■ Task input:
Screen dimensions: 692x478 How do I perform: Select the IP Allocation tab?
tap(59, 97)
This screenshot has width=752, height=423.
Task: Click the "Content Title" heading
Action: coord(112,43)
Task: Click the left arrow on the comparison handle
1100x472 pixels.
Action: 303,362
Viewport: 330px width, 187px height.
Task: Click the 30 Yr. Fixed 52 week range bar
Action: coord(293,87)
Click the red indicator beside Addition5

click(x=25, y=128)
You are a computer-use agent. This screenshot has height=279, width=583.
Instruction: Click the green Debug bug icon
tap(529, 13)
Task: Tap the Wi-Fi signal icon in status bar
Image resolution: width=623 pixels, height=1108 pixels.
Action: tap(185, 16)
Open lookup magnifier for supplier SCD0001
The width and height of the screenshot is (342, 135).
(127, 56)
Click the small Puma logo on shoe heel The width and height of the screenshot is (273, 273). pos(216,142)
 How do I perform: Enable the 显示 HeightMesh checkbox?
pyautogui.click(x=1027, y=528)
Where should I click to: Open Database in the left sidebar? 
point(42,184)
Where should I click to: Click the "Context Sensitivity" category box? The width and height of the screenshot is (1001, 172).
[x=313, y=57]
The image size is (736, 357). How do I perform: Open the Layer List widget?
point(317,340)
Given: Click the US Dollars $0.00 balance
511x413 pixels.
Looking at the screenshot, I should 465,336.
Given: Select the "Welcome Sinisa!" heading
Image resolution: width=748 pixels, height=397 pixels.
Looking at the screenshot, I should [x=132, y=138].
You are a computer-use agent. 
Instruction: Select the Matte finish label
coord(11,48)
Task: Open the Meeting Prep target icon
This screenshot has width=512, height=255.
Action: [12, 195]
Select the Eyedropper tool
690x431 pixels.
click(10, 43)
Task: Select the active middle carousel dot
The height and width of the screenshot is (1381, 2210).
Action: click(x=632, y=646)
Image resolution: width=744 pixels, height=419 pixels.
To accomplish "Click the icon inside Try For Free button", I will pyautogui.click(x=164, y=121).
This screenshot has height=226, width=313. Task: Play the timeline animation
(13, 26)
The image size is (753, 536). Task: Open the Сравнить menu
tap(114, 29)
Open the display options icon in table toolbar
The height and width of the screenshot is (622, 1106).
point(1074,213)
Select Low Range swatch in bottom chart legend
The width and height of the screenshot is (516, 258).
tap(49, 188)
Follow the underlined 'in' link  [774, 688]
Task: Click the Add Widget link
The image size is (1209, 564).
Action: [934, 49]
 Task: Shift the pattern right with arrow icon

■ Work to complete:
Rewrite the material from the line with "Task: Click the Add Widget link" up to and including its last line, keeping the requests. Multiply every coordinate in the answers by 1.25 and round each to a whole number, with halves rounded up.

■ Full response:
Task: Click the Add Widget link
The image size is (1209, 564).
Action: [1168, 61]
 Task: Shift the pattern right with arrow icon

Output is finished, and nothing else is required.